* _Work required_: Copy the entries below exactly, but only from the line containing "Viewport: 1182px width, 536px height." through the final line.

··········

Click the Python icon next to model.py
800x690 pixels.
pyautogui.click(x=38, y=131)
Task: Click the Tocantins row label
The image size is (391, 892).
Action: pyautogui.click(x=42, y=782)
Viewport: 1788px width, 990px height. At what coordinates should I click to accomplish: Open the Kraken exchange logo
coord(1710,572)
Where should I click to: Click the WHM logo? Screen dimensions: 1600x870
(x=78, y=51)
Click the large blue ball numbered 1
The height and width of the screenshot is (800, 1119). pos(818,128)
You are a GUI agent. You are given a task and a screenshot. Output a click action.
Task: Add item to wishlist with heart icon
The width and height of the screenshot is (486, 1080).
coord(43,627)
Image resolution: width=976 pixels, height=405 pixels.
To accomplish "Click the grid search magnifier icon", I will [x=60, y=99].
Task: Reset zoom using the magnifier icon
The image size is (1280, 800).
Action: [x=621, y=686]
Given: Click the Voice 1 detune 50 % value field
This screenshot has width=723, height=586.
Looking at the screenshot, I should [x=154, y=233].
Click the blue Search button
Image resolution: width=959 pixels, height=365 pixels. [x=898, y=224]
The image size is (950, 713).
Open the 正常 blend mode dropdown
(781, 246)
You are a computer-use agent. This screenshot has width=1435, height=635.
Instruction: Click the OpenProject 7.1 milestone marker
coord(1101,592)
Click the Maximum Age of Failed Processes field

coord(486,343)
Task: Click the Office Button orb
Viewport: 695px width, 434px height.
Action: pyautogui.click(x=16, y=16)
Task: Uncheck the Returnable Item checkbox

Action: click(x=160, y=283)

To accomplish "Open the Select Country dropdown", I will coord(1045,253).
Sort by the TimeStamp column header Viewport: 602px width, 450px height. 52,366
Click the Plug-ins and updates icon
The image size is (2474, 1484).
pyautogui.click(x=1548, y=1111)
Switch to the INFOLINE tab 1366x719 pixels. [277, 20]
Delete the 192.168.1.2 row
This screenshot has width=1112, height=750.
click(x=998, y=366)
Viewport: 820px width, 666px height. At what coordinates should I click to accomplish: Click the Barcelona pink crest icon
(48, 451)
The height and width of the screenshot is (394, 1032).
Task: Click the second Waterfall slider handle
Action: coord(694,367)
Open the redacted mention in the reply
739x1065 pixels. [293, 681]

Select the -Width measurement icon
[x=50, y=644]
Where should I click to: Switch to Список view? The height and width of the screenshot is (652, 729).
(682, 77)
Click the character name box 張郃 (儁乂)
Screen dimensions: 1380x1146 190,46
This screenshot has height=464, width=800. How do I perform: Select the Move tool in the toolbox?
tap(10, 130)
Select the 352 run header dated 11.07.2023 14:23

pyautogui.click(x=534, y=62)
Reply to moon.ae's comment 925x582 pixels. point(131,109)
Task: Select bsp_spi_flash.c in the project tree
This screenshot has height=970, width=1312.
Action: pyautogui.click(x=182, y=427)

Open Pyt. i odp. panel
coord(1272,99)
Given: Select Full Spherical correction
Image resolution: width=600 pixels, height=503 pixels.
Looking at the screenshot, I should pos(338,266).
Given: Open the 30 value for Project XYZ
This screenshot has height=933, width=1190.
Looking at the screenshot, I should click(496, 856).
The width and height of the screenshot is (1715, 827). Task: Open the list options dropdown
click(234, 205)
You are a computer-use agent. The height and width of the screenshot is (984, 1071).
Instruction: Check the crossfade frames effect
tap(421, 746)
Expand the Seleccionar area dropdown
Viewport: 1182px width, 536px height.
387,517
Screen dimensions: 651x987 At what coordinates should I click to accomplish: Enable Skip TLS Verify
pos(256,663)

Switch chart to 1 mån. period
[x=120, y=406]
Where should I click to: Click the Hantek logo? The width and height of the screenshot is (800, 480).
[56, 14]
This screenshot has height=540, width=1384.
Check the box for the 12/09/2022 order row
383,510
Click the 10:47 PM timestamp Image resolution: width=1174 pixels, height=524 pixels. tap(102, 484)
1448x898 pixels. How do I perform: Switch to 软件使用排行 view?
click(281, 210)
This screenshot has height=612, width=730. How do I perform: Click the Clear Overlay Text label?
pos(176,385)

··········

* _Response area_:
Viewport: 1182px width, 536px height.
387,517
Screen dimensions: 651x987 At what coordinates should I click to accomplish: Enable Skip TLS Verify
pos(256,663)

Switch chart to 1 mån. period
[x=120, y=406]
Where should I click to: Click the Hantek logo? The width and height of the screenshot is (800, 480).
[56, 14]
This screenshot has height=540, width=1384.
Check the box for the 12/09/2022 order row
383,510
Click the 10:47 PM timestamp Image resolution: width=1174 pixels, height=524 pixels. tap(102, 484)
1448x898 pixels. How do I perform: Switch to 软件使用排行 view?
click(281, 210)
This screenshot has height=612, width=730. How do I perform: Click the Clear Overlay Text label?
pos(176,385)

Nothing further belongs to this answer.